— WORK ITEM —
Go to the line below that has "Open the Plot/Log menu", print it and each line after it exactly, and stop after the line that has "You are a computer-use agent. Screen dimensions: 231x152"; leave out pictures.

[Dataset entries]
━━━━━━━━
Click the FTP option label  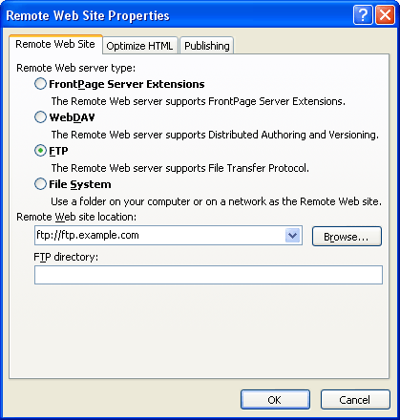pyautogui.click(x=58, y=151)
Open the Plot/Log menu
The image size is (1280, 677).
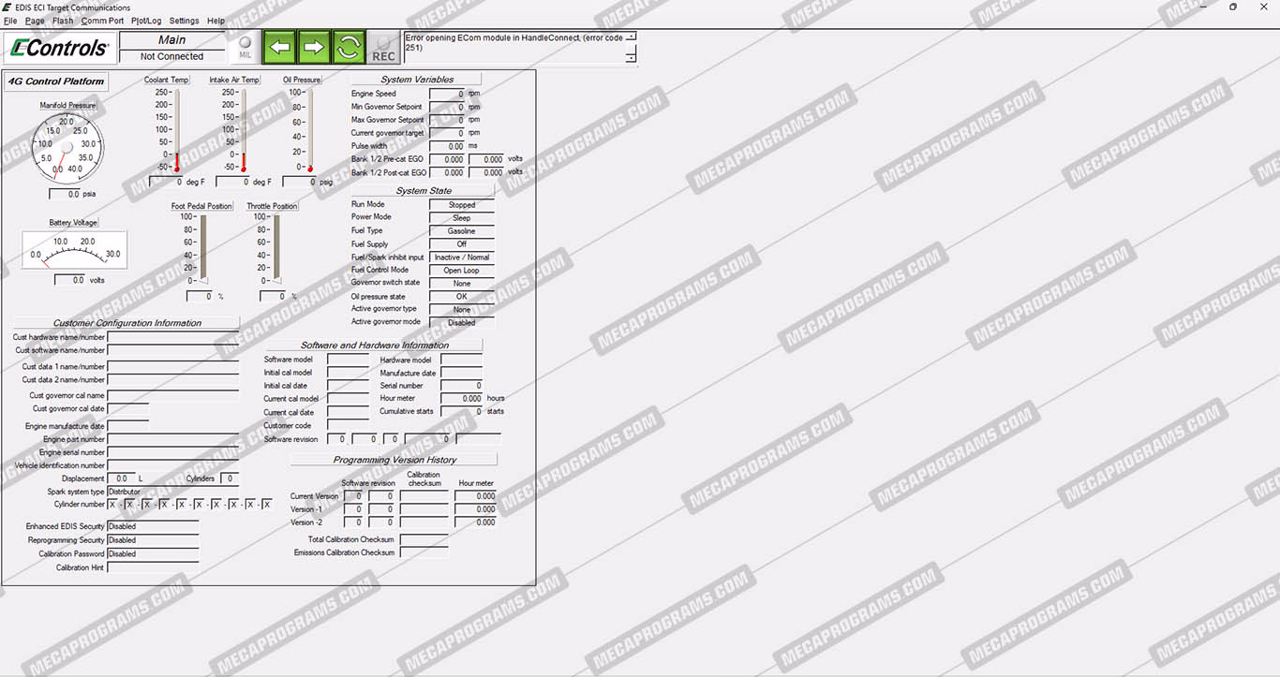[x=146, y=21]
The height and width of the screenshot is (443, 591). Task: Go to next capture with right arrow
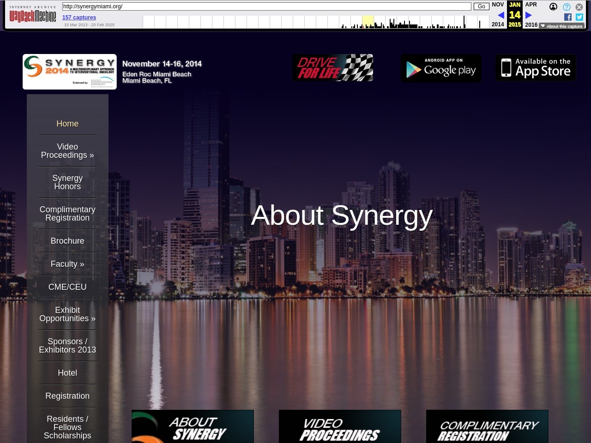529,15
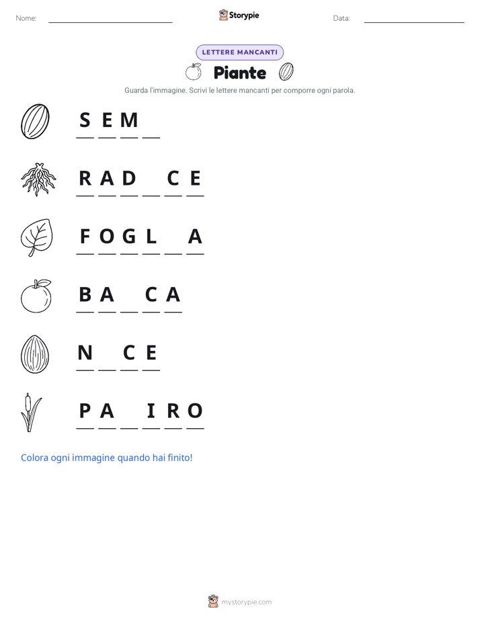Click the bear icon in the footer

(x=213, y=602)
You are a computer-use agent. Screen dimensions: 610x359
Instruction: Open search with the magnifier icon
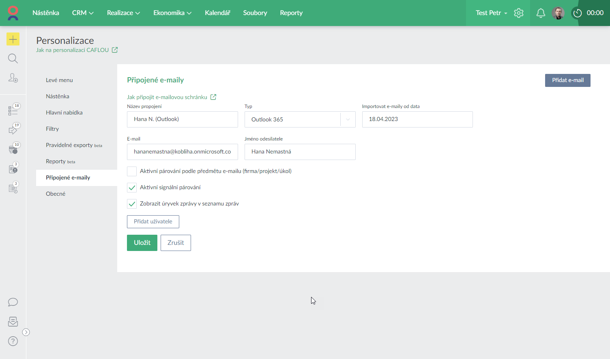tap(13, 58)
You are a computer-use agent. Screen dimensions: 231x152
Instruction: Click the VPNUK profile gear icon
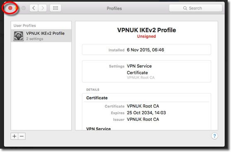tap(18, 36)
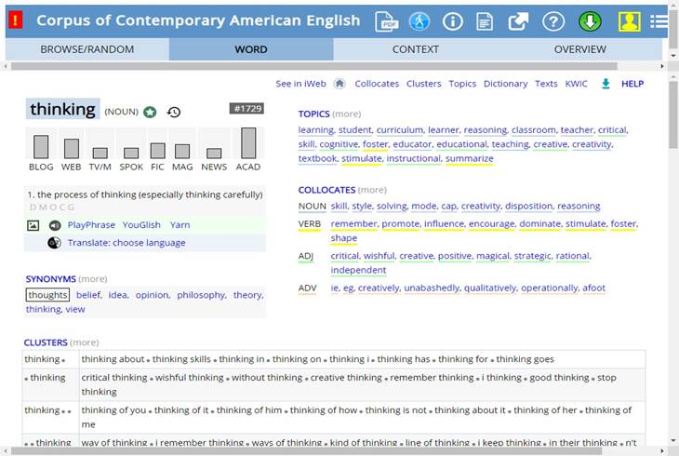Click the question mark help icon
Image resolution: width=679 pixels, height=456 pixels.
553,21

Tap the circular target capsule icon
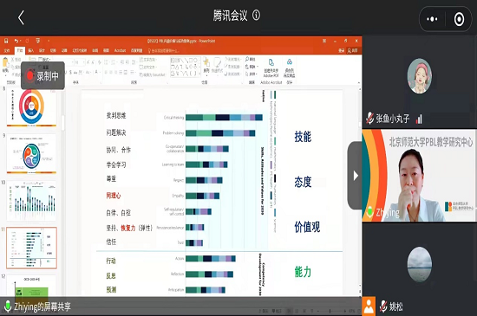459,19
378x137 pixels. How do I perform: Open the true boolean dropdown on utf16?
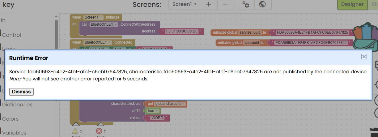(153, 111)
━━━━━━━━
— EXERCISE SOLUTION —
Open the Plot/Log menu
The image size is (1280, 677).
[x=146, y=21]
The height and width of the screenshot is (443, 591). Task: Go to next capture with right arrow
529,15
Click the bear icon in the footer

(x=213, y=602)
You are a computer-use agent. Screen dimensions: 610x359
Instruction: Open search with the magnifier icon
tap(13, 58)
You are a computer-use agent. Screen dimensions: 231x152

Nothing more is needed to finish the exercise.